Both the line containing "Open the View menu" and the line containing "Given: Open the 1.9M view count" belong to the span. Output exactly that span from the listing below, and nothing outside it.

Given records: Begin

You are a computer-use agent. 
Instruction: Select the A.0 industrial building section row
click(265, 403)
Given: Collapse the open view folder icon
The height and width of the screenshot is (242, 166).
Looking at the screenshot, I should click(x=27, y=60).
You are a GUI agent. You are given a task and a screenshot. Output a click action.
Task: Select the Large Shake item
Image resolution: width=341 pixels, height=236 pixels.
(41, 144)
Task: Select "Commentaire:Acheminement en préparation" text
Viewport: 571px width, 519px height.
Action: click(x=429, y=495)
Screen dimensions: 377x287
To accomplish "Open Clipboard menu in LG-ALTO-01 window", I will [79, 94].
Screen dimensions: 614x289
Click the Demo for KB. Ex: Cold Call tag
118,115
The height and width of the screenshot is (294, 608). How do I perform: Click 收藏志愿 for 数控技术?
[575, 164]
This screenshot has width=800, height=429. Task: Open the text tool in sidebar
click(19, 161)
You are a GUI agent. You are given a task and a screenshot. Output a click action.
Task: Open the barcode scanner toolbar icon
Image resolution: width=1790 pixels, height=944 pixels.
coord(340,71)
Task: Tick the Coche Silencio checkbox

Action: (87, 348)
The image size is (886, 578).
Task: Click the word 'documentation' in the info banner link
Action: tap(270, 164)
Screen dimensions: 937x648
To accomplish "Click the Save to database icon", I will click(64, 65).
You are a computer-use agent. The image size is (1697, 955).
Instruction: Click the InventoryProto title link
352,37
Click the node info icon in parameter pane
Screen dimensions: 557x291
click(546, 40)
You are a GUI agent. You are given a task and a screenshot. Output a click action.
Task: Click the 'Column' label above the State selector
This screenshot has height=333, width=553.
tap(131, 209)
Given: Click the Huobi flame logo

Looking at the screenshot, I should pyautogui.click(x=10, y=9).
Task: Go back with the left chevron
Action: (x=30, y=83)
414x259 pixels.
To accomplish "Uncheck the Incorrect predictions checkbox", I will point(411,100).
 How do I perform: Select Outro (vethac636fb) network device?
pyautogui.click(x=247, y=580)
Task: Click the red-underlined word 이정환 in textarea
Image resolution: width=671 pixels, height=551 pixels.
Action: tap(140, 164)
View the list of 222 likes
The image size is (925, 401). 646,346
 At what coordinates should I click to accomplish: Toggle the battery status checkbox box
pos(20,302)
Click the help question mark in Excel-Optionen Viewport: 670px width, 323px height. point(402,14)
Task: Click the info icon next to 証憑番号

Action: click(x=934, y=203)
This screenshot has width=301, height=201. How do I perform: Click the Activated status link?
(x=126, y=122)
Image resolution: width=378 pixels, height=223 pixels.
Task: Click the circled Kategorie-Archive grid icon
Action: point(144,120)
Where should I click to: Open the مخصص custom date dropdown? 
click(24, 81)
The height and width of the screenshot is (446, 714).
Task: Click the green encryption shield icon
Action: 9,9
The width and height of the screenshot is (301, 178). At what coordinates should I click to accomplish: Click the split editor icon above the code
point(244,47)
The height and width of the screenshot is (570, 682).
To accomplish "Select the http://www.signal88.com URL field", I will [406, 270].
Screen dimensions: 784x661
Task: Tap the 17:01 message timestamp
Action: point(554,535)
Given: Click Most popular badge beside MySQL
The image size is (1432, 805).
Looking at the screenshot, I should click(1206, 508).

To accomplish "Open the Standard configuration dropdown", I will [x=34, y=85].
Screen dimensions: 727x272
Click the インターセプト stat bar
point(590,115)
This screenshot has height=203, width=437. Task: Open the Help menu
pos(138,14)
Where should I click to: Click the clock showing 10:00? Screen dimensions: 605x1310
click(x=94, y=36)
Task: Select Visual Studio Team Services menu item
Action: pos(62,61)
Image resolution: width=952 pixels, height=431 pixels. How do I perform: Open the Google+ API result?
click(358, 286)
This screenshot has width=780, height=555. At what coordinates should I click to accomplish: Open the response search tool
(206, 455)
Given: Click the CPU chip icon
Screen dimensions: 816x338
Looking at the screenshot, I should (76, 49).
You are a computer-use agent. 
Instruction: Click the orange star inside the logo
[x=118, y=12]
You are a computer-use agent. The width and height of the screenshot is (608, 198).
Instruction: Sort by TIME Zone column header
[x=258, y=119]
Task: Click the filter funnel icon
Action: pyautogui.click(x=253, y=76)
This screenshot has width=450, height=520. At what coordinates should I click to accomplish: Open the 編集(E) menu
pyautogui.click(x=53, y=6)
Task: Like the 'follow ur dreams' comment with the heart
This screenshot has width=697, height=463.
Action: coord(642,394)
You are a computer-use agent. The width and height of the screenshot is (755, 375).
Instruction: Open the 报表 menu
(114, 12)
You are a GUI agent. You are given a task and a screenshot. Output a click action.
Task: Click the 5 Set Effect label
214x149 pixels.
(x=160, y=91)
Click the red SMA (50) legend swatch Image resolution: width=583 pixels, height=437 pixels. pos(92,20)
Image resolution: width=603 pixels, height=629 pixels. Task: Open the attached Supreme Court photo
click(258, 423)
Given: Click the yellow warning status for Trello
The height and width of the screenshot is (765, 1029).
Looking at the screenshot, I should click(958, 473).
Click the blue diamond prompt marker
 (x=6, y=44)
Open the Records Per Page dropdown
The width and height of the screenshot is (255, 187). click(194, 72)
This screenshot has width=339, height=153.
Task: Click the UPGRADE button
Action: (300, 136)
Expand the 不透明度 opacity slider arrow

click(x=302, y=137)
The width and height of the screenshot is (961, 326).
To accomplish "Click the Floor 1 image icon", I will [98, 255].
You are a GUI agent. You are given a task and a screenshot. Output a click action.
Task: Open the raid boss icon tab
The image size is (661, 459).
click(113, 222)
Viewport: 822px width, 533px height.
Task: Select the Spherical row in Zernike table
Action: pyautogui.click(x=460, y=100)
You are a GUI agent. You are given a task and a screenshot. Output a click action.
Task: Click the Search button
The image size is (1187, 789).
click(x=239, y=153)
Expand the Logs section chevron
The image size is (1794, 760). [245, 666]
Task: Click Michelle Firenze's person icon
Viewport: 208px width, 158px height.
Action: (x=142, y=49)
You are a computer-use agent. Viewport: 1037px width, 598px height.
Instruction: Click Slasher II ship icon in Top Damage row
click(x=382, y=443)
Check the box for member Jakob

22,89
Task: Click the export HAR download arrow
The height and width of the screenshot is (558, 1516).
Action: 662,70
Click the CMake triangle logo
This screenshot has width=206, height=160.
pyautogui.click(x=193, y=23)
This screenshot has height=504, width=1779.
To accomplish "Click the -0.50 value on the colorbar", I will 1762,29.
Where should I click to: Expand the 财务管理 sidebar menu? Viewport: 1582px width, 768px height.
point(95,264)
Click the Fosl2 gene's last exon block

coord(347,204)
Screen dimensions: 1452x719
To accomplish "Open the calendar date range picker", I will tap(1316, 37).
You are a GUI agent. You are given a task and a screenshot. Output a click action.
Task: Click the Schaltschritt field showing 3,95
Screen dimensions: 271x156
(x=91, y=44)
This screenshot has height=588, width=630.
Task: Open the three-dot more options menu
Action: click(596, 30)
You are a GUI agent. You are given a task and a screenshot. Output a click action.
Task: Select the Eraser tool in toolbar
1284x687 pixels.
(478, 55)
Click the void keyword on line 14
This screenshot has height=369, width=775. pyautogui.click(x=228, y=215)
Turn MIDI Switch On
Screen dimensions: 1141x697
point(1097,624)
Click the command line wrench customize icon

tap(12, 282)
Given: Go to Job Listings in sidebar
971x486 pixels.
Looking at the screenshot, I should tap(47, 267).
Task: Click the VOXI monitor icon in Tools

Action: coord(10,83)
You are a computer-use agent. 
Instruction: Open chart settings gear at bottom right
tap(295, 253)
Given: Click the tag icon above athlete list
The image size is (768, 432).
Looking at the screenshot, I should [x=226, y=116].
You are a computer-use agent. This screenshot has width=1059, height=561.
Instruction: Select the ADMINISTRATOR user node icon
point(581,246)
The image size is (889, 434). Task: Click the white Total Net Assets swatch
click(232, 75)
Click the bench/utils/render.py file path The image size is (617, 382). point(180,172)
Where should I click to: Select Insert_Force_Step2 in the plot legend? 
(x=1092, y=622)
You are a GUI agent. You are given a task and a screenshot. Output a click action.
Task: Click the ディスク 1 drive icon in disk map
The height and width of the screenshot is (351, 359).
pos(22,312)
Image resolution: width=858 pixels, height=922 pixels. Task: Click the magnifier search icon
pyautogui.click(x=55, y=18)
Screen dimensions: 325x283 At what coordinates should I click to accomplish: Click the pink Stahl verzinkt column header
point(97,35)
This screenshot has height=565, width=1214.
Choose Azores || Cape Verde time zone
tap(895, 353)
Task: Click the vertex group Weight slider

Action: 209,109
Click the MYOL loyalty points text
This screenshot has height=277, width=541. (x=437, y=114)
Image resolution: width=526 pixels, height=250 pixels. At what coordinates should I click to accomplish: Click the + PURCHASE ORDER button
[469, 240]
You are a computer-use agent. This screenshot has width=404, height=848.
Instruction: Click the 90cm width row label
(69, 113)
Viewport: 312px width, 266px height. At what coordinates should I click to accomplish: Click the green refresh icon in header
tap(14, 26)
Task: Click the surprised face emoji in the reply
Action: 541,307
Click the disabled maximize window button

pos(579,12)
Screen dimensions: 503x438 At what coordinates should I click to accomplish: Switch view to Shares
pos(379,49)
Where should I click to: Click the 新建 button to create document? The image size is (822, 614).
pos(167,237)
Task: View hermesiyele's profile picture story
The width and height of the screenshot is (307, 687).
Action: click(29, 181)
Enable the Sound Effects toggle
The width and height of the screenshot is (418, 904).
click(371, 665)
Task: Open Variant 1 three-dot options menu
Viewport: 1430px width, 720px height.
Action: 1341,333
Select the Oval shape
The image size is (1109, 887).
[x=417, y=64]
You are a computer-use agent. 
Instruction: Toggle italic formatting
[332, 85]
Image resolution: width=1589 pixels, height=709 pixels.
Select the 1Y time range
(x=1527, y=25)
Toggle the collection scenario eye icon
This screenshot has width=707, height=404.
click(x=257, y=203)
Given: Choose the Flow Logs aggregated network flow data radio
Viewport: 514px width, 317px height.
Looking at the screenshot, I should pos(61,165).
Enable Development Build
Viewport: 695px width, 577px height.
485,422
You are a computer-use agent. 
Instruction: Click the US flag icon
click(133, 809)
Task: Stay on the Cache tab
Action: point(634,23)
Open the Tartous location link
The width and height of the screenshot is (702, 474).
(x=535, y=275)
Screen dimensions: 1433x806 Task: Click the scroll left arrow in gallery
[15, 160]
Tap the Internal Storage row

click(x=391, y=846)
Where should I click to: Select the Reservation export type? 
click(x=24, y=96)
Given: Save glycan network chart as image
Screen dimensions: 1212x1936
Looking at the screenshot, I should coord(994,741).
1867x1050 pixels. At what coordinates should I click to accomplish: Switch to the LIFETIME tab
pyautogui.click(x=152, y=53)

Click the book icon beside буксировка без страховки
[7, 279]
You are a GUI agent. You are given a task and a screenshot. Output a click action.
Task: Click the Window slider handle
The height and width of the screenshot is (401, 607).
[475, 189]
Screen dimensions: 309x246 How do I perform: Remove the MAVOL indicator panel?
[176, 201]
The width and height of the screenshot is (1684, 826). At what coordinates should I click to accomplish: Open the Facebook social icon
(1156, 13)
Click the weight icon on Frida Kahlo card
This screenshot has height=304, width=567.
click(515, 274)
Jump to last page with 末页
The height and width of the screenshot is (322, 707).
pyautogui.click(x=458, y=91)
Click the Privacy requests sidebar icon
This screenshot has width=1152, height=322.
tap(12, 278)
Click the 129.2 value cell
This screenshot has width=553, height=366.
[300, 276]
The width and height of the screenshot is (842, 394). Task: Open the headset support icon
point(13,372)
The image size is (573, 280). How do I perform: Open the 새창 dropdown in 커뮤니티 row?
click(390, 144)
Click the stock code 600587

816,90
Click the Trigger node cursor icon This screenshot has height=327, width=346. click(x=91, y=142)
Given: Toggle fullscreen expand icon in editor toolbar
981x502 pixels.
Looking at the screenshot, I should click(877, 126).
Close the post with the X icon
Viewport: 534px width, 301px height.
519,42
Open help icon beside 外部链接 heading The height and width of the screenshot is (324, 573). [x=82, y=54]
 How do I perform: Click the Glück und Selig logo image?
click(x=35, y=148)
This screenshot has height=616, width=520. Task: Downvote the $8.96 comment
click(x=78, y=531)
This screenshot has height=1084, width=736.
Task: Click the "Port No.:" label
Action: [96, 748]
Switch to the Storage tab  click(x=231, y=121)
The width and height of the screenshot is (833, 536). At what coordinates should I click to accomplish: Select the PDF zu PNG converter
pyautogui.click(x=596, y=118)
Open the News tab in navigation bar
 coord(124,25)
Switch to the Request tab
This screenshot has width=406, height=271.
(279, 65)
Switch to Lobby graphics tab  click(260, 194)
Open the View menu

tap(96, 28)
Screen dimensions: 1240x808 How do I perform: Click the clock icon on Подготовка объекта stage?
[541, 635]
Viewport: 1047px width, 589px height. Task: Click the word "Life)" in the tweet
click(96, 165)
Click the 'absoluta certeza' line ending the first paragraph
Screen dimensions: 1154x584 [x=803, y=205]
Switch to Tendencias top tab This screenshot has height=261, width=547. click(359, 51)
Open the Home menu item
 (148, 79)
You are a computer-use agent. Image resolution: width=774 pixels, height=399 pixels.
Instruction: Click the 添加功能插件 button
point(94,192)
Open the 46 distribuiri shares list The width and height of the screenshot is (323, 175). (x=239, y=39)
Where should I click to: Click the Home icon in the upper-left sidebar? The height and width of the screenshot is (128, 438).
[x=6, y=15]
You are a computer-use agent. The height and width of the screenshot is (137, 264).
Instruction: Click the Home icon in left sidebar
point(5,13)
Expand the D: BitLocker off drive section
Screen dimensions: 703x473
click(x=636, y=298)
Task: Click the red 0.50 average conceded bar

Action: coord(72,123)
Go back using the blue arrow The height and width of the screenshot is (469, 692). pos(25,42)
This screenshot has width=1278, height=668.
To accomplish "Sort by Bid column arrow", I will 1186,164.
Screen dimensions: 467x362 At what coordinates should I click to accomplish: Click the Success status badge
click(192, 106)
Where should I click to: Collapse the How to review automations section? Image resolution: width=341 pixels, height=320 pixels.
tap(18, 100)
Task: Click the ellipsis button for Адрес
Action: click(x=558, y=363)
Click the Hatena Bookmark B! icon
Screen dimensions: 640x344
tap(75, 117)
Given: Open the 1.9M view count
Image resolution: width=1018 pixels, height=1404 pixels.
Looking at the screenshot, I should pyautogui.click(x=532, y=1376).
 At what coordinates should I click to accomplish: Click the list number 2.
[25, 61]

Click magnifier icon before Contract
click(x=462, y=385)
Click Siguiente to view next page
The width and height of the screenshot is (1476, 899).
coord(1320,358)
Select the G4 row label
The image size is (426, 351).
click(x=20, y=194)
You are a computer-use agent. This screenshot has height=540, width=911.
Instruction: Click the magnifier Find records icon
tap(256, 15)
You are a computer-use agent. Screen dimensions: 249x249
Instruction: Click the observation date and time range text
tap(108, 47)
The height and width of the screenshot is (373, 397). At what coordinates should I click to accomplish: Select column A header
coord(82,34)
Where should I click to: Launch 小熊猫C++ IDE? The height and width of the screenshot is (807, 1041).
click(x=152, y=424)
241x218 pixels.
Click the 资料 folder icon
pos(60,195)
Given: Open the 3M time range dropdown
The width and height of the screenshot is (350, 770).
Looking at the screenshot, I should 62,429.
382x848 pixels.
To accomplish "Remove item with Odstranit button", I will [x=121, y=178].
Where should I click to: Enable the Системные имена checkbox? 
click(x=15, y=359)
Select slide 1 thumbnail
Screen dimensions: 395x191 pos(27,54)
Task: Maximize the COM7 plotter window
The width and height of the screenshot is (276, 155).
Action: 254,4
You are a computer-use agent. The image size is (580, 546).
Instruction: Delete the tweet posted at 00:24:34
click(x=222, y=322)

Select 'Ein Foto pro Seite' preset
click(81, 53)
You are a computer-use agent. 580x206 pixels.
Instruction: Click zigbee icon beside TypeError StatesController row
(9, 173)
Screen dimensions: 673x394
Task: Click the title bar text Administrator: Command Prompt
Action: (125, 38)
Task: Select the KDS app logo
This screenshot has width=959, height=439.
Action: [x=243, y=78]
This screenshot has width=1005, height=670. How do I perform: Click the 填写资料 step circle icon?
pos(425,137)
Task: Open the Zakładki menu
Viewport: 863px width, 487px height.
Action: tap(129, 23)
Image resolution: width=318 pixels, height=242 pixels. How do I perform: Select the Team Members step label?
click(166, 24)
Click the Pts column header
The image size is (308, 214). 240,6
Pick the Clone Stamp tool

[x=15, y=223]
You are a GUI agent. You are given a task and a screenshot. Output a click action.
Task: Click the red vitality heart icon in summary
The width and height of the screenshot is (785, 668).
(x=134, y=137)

Given records: End

### Expected answer
Open the View menu

tap(96, 28)
Screen dimensions: 1240x808 How do I perform: Click the clock icon on Подготовка объекта stage?
[541, 635]
Viewport: 1047px width, 589px height. Task: Click the word "Life)" in the tweet
click(96, 165)
Click the 'absoluta certeza' line ending the first paragraph
Screen dimensions: 1154x584 [x=803, y=205]
Switch to Tendencias top tab This screenshot has height=261, width=547. click(359, 51)
Open the Home menu item
 (148, 79)
You are a computer-use agent. Image resolution: width=774 pixels, height=399 pixels.
Instruction: Click the 添加功能插件 button
point(94,192)
Open the 46 distribuiri shares list The width and height of the screenshot is (323, 175). (x=239, y=39)
Where should I click to: Click the Home icon in the upper-left sidebar? The height and width of the screenshot is (128, 438).
[x=6, y=15]
You are a computer-use agent. The height and width of the screenshot is (137, 264).
Instruction: Click the Home icon in left sidebar
point(5,13)
Expand the D: BitLocker off drive section
Screen dimensions: 703x473
click(x=636, y=298)
Task: Click the red 0.50 average conceded bar

Action: coord(72,123)
Go back using the blue arrow The height and width of the screenshot is (469, 692). pos(25,42)
This screenshot has width=1278, height=668.
To accomplish "Sort by Bid column arrow", I will 1186,164.
Screen dimensions: 467x362 At what coordinates should I click to accomplish: Click the Success status badge
click(192, 106)
Where should I click to: Collapse the How to review automations section? Image resolution: width=341 pixels, height=320 pixels.
tap(18, 100)
Task: Click the ellipsis button for Адрес
Action: click(x=558, y=363)
Click the Hatena Bookmark B! icon
Screen dimensions: 640x344
tap(75, 117)
Given: Open the 1.9M view count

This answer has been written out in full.